I move my son into my room and make him a bed on the floor. I tell him I’ll lay down too but he needs to try to rest. I can tell he is tired and may actually sleep today. I plan to wait until he is asleep and do some reading. I wake up an hour later, he’s sleeping and apparently so have I. Can’t remember the last time I took a nap! Lovely. Probably couldn’t have done that with coffee in my system.

When we get up, I throw some coffee grounds into the French Press, fill it with water and stick it in the fridge. Iced coffee tomorrow. At least I don’t have to worry about it getting cold. No fuss, no mess. Recalling my error in looking up the weather this morning, I look up tomorrow’s weather. It should be nice. Tomorrow I can have my coffee break outside as the kids play.

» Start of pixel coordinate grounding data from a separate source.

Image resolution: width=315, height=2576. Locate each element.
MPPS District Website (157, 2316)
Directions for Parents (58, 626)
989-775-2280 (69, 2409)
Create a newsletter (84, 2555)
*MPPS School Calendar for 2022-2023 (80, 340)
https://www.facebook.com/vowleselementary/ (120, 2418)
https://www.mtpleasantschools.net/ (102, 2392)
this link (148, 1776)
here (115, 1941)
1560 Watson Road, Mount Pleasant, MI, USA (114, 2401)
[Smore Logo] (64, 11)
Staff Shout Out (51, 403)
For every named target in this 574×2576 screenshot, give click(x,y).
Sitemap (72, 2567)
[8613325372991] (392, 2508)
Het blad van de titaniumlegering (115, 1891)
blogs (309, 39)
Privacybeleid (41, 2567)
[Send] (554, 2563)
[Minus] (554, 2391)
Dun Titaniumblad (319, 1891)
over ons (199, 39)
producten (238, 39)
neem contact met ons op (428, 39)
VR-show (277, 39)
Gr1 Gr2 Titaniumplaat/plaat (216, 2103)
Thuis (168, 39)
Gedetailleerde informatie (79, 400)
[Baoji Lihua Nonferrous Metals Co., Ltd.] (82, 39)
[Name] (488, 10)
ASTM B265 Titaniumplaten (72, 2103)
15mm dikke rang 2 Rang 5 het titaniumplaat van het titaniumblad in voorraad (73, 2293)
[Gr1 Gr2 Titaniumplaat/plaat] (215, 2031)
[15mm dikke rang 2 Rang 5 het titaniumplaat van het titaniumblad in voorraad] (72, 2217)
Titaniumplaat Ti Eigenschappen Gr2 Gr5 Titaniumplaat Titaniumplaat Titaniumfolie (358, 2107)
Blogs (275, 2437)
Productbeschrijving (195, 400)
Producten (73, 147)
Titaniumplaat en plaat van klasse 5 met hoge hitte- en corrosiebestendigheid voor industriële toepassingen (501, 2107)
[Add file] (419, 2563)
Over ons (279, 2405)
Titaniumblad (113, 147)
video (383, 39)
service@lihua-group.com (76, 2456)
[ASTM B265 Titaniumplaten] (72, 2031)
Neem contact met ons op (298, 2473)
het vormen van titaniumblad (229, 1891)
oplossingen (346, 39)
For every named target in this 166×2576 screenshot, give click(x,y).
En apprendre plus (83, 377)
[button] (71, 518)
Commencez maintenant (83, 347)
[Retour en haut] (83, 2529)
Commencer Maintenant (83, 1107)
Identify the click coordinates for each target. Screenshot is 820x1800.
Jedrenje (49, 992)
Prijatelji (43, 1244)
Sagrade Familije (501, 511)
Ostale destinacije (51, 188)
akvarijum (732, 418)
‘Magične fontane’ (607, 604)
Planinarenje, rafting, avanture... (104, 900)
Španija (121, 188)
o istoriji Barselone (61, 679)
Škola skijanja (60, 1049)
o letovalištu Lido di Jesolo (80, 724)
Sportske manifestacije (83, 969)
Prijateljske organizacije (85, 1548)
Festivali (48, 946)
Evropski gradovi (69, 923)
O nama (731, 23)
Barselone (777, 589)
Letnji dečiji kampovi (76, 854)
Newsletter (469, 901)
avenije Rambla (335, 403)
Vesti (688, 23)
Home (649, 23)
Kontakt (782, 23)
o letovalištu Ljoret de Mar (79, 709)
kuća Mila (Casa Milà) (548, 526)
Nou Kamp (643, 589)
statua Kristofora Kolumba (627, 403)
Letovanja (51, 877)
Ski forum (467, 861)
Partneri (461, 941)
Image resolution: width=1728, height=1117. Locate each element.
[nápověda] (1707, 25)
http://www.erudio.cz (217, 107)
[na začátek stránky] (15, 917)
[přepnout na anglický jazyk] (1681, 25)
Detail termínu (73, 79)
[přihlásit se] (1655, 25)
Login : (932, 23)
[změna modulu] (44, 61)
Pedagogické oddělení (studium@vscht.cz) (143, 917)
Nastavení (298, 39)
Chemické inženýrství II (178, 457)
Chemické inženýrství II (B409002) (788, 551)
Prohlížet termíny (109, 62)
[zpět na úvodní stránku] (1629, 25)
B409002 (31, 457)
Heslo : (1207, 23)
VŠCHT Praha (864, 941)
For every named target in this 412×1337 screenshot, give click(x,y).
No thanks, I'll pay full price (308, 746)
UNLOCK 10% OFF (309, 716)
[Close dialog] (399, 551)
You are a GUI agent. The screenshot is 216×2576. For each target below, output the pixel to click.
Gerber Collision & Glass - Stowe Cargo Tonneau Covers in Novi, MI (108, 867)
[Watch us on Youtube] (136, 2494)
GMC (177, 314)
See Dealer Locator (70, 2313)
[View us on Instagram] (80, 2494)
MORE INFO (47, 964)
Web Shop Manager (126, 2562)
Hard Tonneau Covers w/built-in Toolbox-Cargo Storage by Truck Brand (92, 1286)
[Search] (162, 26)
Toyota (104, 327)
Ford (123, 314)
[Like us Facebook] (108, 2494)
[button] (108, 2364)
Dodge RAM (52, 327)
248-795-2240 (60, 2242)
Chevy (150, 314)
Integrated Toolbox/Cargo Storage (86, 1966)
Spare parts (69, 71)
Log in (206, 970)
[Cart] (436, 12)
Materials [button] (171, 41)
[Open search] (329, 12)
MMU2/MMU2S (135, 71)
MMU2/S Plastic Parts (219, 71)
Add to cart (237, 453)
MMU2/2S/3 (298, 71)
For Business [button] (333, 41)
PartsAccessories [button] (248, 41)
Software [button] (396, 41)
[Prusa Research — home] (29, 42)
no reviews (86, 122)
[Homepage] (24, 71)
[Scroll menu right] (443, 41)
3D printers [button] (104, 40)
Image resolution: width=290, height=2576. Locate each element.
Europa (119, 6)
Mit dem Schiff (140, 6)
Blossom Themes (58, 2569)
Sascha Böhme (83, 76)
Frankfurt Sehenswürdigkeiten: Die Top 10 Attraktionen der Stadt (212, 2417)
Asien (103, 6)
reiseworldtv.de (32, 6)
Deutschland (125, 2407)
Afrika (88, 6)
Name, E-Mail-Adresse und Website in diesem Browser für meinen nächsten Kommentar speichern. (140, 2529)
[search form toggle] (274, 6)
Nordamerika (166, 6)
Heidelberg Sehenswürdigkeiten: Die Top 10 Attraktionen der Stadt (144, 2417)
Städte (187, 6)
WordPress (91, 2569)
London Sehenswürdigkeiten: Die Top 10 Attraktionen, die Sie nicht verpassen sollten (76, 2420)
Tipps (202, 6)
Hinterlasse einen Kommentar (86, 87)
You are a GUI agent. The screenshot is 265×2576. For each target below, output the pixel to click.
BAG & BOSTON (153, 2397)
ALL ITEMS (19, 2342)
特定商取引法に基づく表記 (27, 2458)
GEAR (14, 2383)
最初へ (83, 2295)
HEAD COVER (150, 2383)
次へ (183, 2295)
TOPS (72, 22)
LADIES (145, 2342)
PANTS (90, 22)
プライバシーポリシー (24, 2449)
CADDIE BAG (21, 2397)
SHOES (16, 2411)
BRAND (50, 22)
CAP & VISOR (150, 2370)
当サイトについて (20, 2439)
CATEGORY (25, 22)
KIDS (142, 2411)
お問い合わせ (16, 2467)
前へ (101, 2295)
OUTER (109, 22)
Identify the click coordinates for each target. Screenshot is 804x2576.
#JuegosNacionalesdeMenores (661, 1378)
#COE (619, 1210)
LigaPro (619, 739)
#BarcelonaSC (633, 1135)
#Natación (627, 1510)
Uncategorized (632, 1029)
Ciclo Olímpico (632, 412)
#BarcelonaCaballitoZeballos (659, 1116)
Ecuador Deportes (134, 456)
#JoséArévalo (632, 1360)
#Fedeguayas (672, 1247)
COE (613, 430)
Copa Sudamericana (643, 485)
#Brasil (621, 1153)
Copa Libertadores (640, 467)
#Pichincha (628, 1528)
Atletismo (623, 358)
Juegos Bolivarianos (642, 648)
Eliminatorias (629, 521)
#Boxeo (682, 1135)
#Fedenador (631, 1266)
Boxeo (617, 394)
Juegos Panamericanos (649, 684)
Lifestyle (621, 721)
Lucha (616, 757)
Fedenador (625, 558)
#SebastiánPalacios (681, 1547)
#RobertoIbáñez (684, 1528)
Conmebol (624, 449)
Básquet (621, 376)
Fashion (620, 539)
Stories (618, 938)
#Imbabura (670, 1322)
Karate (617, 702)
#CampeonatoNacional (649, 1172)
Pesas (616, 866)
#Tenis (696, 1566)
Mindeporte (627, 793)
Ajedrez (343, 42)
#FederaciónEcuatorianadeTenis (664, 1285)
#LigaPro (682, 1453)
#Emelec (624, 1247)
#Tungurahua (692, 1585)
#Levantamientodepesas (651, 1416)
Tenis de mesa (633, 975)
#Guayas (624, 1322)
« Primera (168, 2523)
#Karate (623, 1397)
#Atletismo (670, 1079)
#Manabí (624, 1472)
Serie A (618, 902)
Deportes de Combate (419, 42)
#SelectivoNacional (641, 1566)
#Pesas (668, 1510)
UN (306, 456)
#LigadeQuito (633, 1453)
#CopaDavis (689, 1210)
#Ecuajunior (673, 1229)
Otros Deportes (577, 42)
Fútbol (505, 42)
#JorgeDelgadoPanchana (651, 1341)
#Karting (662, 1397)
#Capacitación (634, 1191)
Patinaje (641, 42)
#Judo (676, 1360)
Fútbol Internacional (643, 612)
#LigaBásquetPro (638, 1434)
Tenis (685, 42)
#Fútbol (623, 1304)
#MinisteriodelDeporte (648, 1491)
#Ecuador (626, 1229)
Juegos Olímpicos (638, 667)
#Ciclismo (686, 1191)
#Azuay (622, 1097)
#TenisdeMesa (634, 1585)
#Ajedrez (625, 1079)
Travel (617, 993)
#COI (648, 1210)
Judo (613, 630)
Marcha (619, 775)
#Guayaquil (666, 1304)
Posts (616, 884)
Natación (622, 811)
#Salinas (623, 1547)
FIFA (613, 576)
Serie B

This day did not go as expected. I did not clean my house and I did not finish all my errands. I did not enjoy a cup of coffee. But, I did make some silly memories getting soaked in the rain, and spent time comforting my kids. Despite the unplanned weather, we have groceries to make dinner. I call that success. We can finish that other stuff up tomorrow.

So I ask again, What’s a little rain?

Today it was a surprise to me, unpredictable and out of my control. Rain washes things away, leaving behind something wet, moldable, and messy. Today rain changed what was likely to be just like any other routine Monday and added some excitement. We did get wet, but we also laughed.We laughed hard.

The rain created new opportunity, changed the pace of our day and left me feeling thankful that it did.

My son says his favorite part of today was seeing other people getting soaked in the rain. Me too.